» **Work task**:
Taking the line with "Search (21, 2424)" as the first and the line with "[Gửi] (996, 269)" as the last, set down exactly every line in that range from the entries below, and no more.

== Working data ==

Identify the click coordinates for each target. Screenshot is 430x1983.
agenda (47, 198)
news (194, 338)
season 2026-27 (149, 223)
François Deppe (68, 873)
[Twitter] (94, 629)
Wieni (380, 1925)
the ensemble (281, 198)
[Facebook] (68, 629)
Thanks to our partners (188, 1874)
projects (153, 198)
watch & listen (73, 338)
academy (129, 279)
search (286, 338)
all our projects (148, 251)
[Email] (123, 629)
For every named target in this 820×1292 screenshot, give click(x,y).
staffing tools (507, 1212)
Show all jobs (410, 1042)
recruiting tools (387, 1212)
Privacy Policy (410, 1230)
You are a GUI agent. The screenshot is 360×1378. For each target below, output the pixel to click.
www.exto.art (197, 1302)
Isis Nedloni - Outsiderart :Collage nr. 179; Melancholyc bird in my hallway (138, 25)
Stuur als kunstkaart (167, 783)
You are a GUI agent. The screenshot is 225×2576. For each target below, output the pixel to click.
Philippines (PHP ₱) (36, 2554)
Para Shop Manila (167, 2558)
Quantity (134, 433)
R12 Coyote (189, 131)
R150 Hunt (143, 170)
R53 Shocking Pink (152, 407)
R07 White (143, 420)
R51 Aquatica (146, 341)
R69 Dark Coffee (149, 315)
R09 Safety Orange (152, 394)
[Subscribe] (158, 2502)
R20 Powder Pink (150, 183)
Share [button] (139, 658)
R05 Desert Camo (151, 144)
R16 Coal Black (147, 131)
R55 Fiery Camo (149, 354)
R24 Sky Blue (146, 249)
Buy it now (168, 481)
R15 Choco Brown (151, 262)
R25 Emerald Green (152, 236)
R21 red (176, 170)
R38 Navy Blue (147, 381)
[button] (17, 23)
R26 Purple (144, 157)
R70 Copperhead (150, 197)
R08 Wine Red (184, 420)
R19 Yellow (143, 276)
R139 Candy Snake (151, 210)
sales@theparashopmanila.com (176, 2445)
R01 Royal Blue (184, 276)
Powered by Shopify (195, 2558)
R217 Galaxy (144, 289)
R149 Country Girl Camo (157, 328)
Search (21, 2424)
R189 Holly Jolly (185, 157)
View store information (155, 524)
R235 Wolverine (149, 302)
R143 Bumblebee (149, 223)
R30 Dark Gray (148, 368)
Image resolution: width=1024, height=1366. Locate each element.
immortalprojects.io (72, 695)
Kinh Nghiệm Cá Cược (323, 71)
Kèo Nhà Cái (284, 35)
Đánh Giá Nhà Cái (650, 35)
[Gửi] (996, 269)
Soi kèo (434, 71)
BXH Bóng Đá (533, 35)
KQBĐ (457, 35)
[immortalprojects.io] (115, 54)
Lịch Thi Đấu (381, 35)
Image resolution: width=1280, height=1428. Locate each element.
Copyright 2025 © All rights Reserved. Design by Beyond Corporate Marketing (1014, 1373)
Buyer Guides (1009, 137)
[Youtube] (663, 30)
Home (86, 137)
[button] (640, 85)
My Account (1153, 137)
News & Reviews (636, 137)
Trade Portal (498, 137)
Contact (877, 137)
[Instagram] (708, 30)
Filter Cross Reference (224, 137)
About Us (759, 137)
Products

===

» **Reply**:
Search (21, 2424)
R189 Holly Jolly (185, 157)
View store information (155, 524)
R235 Wolverine (149, 302)
R143 Bumblebee (149, 223)
R30 Dark Gray (148, 368)
Image resolution: width=1024, height=1366. Locate each element.
immortalprojects.io (72, 695)
Kinh Nghiệm Cá Cược (323, 71)
Kèo Nhà Cái (284, 35)
Đánh Giá Nhà Cái (650, 35)
[Gửi] (996, 269)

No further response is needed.